We were discussing negative feedback in op-amps with my community college instructor. I tried to learn ahead about the concept of parasitic oscillations in feedback circuits. I wrote a summary of what I learned, but my instructor said (very respectfully) that it looks to them like the wrong understanding. They were not exactly sure what is the right way to explain parasitic oscillation, but they said they'll get back to me on that.
I wonder if my summary is correct in general, and if it is are there points that are either not exactly right or could be improved upon?

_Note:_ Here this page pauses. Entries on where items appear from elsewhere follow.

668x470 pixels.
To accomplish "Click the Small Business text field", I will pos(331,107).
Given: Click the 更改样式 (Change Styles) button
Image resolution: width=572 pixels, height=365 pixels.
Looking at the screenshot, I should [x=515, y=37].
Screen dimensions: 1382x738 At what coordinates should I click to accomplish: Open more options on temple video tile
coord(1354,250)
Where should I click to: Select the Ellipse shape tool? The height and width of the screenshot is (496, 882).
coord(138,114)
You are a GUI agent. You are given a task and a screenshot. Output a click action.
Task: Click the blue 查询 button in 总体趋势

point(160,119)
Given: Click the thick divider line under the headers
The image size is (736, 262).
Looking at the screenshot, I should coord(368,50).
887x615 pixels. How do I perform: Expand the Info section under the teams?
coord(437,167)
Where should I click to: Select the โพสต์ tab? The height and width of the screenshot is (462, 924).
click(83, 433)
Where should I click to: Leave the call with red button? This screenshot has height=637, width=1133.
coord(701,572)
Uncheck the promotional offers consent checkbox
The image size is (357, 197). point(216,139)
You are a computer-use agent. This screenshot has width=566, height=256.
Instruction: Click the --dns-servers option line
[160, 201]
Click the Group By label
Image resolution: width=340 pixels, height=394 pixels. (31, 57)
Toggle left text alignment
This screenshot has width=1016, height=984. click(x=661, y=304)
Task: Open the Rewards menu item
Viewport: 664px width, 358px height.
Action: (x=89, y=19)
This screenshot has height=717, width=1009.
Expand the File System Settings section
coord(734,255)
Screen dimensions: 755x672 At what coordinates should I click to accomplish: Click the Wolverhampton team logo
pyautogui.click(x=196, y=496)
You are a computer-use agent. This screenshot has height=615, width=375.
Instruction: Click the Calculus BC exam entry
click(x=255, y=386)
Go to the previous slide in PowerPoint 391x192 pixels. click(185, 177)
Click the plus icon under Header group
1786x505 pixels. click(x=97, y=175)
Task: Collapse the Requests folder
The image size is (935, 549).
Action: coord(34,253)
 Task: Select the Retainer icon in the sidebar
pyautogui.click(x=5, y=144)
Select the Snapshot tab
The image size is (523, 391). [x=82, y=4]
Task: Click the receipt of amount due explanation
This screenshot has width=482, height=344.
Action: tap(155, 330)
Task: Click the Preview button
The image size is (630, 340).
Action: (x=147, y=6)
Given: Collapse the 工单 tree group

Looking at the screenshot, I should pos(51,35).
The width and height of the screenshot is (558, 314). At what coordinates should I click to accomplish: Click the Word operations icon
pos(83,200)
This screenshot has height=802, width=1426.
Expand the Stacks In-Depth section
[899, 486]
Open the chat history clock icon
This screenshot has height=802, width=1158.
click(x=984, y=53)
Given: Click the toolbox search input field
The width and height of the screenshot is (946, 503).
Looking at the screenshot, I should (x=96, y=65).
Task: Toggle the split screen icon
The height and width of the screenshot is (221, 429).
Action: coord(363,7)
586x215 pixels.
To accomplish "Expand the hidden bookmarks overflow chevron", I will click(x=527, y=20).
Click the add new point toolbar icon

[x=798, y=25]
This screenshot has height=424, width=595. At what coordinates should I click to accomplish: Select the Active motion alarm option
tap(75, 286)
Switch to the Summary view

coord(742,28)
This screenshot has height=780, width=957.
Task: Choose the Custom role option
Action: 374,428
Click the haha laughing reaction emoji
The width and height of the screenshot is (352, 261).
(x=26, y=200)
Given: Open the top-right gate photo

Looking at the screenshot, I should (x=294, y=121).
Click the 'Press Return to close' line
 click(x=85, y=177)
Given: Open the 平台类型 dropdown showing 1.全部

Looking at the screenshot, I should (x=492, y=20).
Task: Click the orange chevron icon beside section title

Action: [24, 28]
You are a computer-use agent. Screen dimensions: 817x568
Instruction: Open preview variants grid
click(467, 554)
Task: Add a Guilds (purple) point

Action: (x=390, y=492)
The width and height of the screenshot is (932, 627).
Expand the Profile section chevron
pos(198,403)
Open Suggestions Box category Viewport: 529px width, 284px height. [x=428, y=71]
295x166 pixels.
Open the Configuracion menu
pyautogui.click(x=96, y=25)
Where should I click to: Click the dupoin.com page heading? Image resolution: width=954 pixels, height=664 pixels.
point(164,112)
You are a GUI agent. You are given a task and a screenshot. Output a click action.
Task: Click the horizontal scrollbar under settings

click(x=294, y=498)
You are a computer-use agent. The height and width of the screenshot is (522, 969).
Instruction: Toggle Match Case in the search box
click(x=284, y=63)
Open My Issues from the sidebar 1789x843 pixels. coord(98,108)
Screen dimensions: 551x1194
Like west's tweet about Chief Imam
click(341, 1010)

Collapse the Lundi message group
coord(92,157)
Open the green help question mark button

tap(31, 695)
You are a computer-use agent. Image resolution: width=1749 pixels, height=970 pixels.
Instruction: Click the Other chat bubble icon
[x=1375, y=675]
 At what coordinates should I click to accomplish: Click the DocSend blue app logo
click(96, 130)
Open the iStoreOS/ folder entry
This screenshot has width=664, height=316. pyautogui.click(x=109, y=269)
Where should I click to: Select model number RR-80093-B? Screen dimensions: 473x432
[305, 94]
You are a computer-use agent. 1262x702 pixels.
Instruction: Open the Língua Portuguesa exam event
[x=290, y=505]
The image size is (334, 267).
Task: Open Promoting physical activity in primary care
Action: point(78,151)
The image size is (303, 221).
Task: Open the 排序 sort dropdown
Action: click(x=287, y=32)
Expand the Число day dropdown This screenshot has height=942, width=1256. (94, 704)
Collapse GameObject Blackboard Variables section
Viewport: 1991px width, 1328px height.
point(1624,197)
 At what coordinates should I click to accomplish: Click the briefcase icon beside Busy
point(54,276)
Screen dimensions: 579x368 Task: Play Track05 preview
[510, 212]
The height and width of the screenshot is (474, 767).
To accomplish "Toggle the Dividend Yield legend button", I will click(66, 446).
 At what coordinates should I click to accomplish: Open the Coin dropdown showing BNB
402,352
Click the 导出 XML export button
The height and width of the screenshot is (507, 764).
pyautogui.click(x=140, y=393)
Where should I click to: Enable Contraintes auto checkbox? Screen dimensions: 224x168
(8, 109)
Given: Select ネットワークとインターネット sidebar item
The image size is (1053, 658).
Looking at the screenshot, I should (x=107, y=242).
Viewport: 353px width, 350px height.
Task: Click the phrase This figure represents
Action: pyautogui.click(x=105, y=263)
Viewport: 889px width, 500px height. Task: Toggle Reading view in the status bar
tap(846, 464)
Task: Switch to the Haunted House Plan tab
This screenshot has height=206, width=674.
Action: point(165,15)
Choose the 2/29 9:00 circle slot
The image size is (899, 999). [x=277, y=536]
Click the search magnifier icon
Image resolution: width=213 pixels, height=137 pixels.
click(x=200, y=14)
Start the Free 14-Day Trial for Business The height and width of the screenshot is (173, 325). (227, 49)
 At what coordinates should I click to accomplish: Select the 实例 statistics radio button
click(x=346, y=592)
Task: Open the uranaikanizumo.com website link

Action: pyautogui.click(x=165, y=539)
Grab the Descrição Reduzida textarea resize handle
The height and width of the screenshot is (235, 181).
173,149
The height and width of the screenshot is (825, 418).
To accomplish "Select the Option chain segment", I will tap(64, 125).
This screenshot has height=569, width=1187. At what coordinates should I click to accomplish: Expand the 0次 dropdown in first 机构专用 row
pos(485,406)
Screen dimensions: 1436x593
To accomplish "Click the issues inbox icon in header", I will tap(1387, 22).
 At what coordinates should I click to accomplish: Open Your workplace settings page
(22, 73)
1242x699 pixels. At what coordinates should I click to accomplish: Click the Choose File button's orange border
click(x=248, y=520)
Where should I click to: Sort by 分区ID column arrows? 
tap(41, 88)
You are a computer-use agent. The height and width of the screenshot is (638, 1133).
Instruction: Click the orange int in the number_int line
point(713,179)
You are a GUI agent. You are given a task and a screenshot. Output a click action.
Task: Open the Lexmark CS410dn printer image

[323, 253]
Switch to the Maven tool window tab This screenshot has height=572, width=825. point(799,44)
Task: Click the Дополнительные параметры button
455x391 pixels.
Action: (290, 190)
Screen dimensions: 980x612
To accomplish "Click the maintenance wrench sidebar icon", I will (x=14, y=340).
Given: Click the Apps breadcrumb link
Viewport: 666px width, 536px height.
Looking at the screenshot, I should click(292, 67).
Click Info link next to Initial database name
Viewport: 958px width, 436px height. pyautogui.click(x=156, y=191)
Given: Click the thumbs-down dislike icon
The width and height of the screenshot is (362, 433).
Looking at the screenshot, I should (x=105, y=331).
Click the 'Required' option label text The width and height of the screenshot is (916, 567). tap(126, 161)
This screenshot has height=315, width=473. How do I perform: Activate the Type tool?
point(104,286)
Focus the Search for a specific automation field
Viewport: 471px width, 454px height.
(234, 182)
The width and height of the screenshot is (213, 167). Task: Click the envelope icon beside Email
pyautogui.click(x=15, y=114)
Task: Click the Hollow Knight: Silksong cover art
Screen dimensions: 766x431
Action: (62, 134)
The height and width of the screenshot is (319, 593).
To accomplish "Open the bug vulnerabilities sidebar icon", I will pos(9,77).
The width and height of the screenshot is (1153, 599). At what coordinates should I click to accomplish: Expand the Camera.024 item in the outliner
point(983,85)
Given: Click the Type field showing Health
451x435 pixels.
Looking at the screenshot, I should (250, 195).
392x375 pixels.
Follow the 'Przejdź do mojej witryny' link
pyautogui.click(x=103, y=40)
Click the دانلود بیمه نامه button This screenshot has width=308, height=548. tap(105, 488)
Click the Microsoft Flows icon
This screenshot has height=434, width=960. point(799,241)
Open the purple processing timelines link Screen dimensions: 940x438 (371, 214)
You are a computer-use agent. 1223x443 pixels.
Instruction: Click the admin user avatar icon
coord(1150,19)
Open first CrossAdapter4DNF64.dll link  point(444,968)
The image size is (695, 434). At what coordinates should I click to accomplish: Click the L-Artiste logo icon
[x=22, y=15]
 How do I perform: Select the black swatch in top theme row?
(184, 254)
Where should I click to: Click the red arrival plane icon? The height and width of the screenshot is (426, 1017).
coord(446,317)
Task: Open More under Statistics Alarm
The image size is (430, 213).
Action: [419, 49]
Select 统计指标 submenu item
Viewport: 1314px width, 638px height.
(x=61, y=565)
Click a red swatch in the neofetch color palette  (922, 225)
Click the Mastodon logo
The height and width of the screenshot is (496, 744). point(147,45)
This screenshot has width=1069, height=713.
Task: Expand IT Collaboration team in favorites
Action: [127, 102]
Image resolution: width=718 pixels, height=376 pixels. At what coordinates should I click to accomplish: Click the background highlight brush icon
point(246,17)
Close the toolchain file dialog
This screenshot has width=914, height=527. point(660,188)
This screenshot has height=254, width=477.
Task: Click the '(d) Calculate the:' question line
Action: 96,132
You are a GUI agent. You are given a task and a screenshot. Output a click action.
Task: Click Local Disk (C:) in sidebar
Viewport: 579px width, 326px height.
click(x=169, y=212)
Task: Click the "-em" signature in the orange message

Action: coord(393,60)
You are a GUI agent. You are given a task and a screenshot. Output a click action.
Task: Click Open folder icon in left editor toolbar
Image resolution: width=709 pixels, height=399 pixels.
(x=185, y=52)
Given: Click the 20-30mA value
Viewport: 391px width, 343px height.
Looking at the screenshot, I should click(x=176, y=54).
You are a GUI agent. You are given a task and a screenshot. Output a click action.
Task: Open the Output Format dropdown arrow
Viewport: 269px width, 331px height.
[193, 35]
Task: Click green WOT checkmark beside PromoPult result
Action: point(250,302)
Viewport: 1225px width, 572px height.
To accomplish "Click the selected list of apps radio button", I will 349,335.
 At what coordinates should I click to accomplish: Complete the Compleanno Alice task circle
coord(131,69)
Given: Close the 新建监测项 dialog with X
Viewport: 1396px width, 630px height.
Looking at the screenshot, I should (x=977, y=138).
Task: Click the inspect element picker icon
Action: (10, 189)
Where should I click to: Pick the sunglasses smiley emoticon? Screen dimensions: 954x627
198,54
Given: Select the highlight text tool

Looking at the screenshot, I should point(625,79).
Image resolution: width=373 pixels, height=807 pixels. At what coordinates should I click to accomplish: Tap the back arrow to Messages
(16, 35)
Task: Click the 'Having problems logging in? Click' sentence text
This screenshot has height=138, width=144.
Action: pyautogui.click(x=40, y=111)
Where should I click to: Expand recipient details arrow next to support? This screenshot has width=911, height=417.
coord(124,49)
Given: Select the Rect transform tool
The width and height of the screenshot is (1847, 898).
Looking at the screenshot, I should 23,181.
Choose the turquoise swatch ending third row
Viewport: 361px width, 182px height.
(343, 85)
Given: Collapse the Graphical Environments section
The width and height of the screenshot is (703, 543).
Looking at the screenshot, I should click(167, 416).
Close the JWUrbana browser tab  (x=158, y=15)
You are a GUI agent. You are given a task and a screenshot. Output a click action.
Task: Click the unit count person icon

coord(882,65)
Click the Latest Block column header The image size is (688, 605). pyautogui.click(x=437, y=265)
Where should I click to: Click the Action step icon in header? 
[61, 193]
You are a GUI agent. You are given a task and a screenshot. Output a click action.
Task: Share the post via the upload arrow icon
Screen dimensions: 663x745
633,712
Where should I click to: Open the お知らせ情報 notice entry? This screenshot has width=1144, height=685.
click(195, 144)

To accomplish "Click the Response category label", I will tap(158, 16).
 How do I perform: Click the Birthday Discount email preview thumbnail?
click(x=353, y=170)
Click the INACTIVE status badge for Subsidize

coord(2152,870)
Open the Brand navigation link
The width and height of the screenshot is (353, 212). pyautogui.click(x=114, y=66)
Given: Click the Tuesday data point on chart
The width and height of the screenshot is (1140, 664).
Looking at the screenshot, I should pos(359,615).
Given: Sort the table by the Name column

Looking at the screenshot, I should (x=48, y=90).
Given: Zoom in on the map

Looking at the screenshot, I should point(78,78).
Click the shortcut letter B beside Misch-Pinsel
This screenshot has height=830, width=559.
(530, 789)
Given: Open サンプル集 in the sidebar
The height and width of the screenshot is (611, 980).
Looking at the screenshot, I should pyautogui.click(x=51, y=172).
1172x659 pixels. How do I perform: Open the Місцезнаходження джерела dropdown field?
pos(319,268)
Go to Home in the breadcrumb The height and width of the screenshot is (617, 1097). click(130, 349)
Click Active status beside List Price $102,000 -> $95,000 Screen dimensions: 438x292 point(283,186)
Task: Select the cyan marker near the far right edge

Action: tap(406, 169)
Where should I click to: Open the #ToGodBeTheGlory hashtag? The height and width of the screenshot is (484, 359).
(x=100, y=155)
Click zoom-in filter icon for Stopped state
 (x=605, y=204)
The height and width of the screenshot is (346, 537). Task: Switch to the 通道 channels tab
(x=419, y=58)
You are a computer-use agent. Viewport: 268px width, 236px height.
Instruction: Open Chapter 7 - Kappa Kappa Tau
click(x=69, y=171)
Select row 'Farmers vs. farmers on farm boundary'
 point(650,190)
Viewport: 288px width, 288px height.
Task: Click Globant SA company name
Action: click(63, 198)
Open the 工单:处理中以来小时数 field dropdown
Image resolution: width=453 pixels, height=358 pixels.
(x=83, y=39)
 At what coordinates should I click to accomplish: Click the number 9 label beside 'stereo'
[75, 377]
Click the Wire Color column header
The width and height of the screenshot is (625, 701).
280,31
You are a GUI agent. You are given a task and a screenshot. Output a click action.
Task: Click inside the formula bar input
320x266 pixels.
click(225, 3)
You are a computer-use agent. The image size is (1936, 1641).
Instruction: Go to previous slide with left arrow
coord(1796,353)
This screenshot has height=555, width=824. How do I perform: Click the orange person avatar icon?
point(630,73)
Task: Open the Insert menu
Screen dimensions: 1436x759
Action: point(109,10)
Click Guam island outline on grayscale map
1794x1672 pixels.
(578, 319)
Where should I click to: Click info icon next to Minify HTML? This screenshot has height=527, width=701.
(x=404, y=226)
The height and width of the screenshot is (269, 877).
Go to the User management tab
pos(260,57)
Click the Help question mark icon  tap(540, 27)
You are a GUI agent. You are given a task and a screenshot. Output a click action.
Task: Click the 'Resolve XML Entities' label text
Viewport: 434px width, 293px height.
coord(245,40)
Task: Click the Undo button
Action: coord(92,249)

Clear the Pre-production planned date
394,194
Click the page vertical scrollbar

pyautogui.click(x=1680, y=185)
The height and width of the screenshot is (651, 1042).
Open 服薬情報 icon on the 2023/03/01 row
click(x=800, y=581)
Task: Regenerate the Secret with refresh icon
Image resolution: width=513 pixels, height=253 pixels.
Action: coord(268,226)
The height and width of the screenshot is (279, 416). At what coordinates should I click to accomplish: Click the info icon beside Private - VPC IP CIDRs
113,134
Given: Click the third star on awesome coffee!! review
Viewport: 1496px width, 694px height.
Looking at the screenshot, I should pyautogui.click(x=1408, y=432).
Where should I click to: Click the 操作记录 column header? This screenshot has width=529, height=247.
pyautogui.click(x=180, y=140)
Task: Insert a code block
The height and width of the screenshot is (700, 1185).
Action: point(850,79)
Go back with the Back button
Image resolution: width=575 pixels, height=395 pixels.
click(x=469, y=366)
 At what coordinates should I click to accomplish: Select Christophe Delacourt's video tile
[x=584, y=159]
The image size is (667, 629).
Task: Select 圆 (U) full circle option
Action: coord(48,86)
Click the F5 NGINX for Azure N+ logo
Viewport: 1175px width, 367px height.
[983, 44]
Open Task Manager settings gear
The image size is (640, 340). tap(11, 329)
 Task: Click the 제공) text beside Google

Thus what looks like a negative feedback circuit may begin to oscillate spontaneously, if there exists a frequency (and there usually does) high enough to undergo a 360 degree phase shift at the hand of the capacitative properties of the circuit's transistors, such that a chance distortion in voltage beyond the steady state, instead of ebbing back into the DC steady state, converts into a high frequency signal, that goes in a loop and feeds on itself (while possibly getting stronger at each turn in drawing power from the amplifying stages on its path). What, in particular, makes such an oscillation sustainable is that at each cycle the voltage coming back to the input is not smaller than the voltage which had left it, such that the next cycle is not weaker than the previous one (and possibly stronger if, at the end of the cycle, after undergoing a 360 degree shift and returning to the input, the return voltage is greater than the input voltage at the beginning of the cycle of which it had originated).
Moreover, notice that since the amplifier already produces a 180 degree phase shift between its input and output, the required phase shift beyond that which is already "built-in" is only an additional 180 degrees. Thus frequencies that in passing through the capacitive properties of the amplifier's transistors would be shifted by an additional 180 degrees could spontaneously manifest as uninvited parasitic oscillations on top of the amplifier's DC state.